Stockholm (NordSIP) – While sustainable fixed income markets provide easy ways to quantify the financial sector’s ability to channel funding to ESG projects, issuance amounts, interest rates and greeniums do not provide a complete picture of what is going on. Between the efforts of the borrowers and the funds of the investors, the banks that operate as dealers in this market can often be forgotten.
To overcome this gap in coverage, the Anthropocene Fixed Income Institute (AFII) provides regular league tables based on net fee intake from green versus fossil bond and loan syndications. According to the AFII’s most recent report, a previously observed trend remains in place: French banks top the net green/fossil dealer charts while Japanese and regional North American ones sit at the bottom (Figure 1).
The latest report singles out the progress of leaders and laggards since the previous quarter. “We see HSBC climbing the ladder to enter the top three at the same time as RBC firms up its place as a top fossil funding activity player, indeed the only bank that has been in creasing its intake of fees from fossil funding relative to energy transition activities. Goldman seems to be on a pretty consistent climb (or shall we say by jet propulsion to do that cephalopod comparison?) upwards, and – although dropping a bit this time around the trend for SMBC remains upwards, not least in the context of the high-fossil performance of local competitors Mizuho and MUFG.”
Structural Incentives
According to Ulf Erlandsson, Founder and CEO of the AFII, these dynamics are not mysterious. The status of Japan as a laggard is the result of structural economic conditions. “Japan has a very fossil-fuel dependent economy. Japanese banks are engaged in a lot of financing transactions of overseas fossil project, including fossil gas in Australia, coal plants in ASEAN, among others. Regional North American players are doing lots of transactions for local energy companies, such as oil sands and pipelines in Canada and shale gas in the US. But still, we can see differentiation among regional players,” Erlandsson continues.
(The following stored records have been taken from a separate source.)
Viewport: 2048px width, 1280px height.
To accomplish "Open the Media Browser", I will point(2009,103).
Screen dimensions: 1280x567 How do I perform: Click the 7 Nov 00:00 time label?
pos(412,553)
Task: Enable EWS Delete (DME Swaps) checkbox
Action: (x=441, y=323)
The power of economic conditions is also visible in the present macroeconomic conditions and their effect on the whole market. The ongoing energy price hikes caused by the energy embargoes associated with Russia’s invasion of Ukraine have created windfall profits in the fossil fuel energy sectors. As a result, there has been less of an incentive for these institutions to issue debt and for intermediaries to help them come to the market. According to AFII data, fees for the lead banks in 2022 so far have fallen to US$1.2 billion from US$2 billion in 2020. “There’s been quite a reduction in fees from that type of issuance,” Erlandsson says.
Regulating for Leaders
The success of French banks seems to be driven by regulatory incentives. “French banks generate a lot of revenue from green bonds. In absolute terms, they are generating more revenue from those instruments than some of the largest banks, three times their size. I think France’s Regulation 173 has a big role to play in this,” Erlandsson argues.
The regulation, introduced in 2016, requires insurers, pension funds, asset managers and other institutional investors, but not banks, to report annually their climate-related exposure and climate change mitigation policy. Erlandsson’s view is supported by a Banque de France analysis, which finds “that investors subject to the new disclosure requirements curtailed their financing of fossil energy companies by some 40% compared to investors in the control group.” Transparency seems to have done its duty.
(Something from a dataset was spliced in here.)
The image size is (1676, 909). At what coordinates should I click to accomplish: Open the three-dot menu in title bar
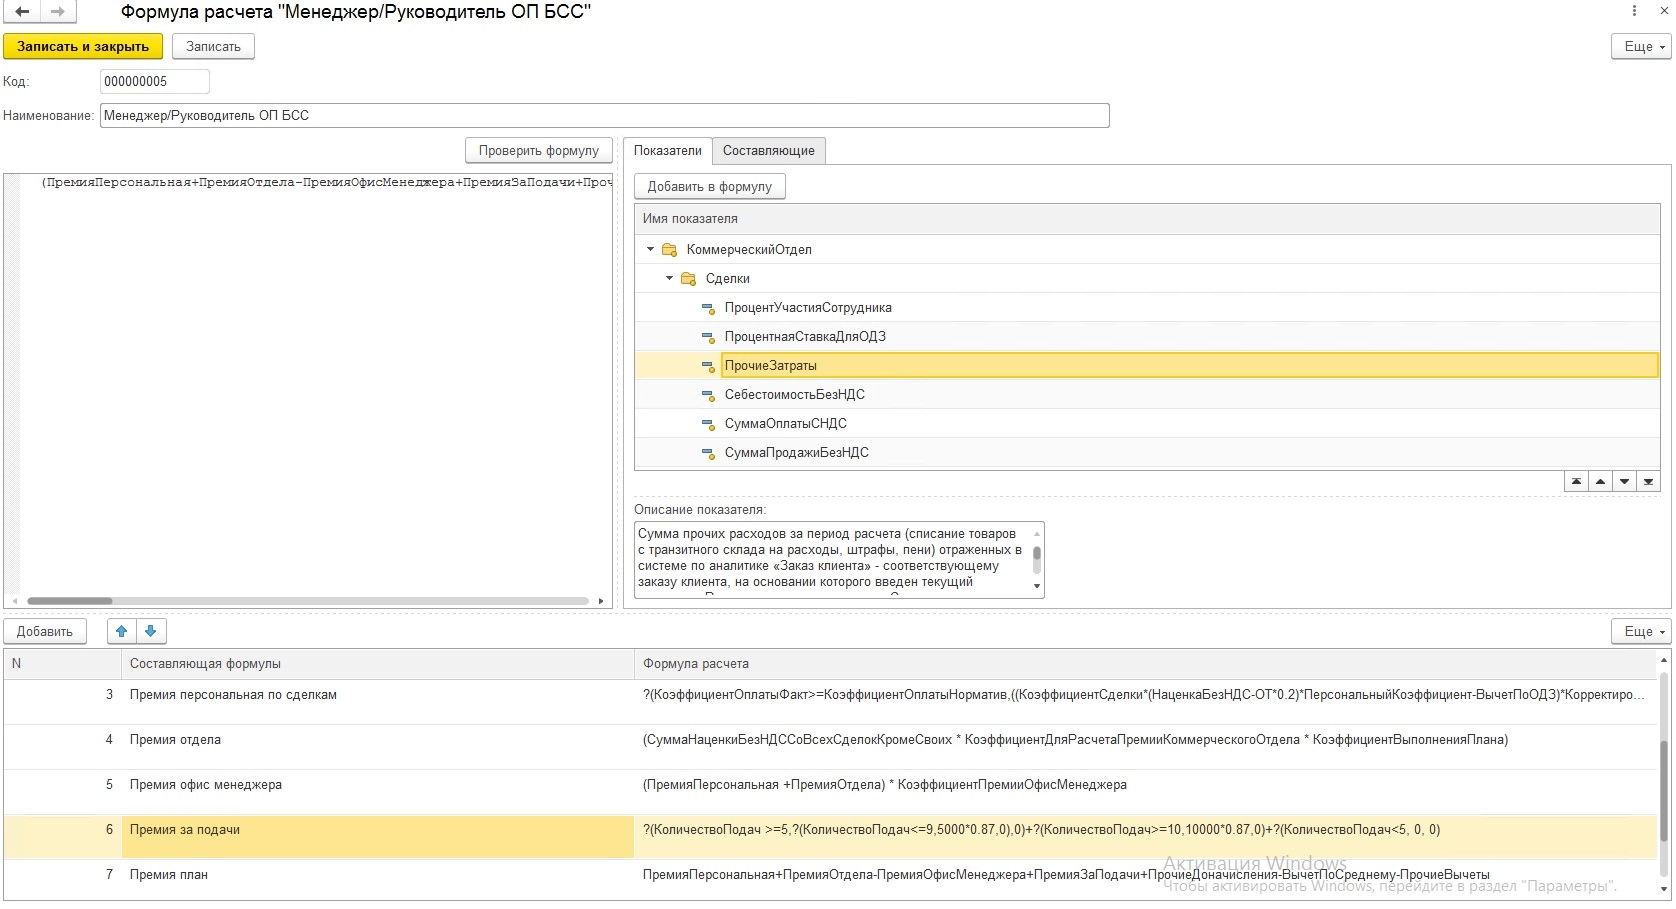(1634, 11)
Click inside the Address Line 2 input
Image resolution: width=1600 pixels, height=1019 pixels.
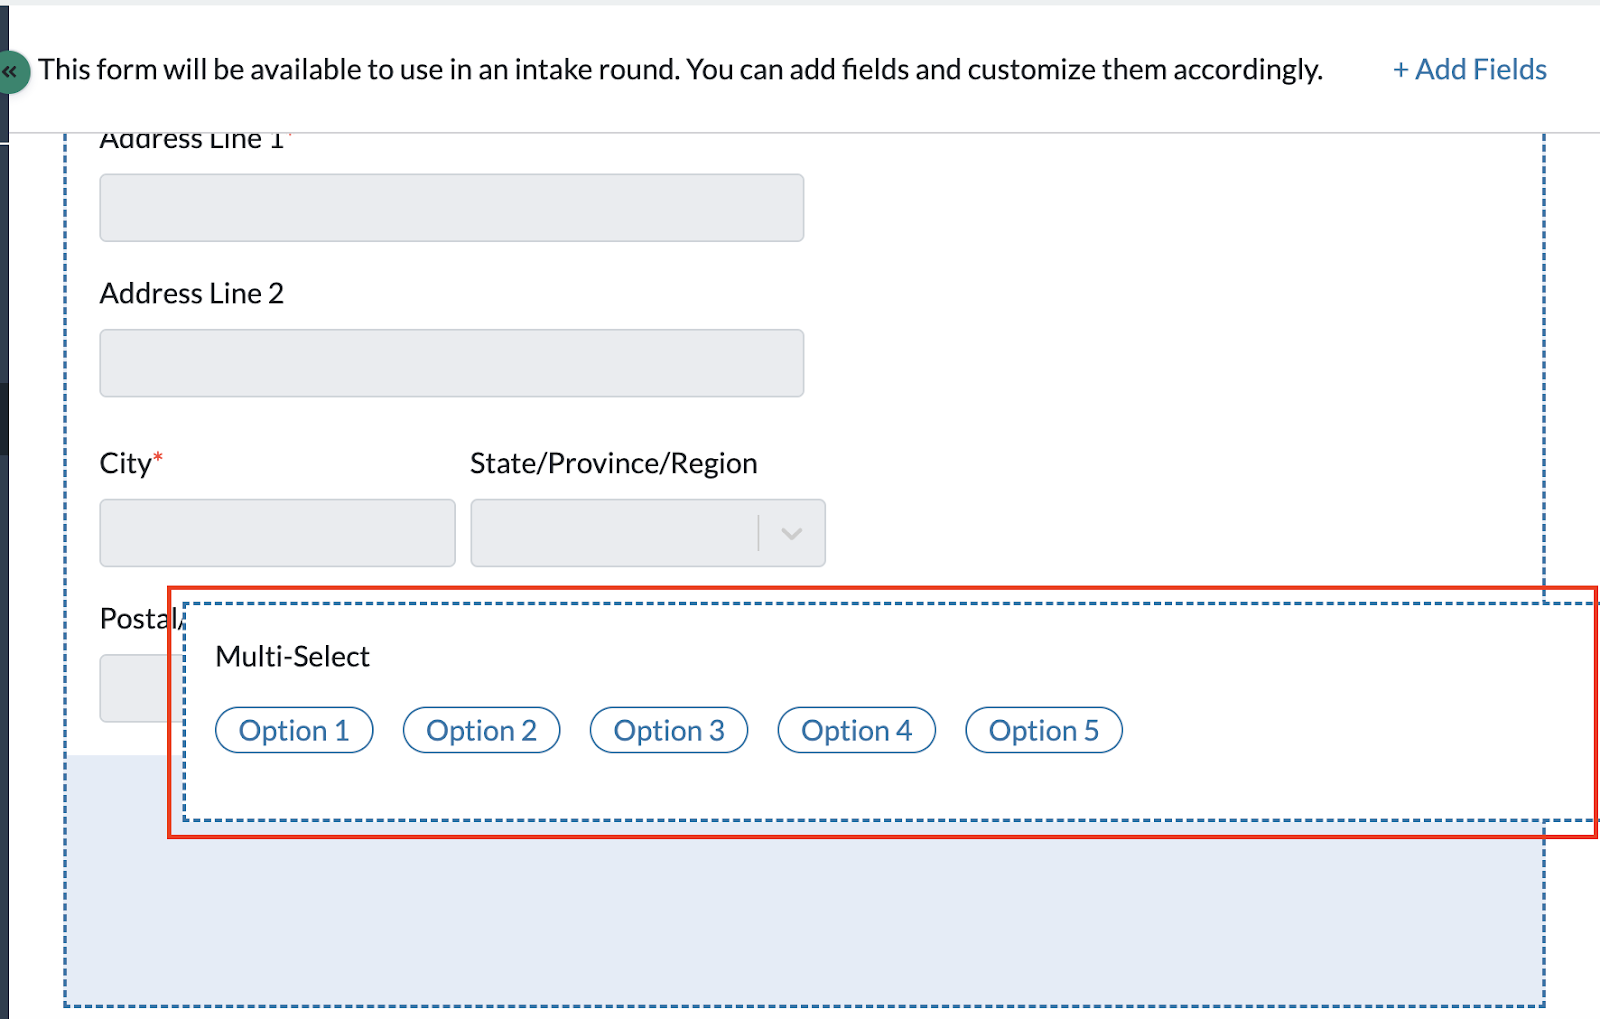(451, 362)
The power of such an approach creates hope that tools such as the league tables published by the AFII could help export France’s experience abroad. “We are working with a few stakeholder that have started implementing variations of this league table. We expect counterparty selection mechanisms based on ESG criteria like these lists to grow in importance. It is a quite straightforward and impactful way to add weight to one’s climate/ESG strategy,” Erlandsson concludes.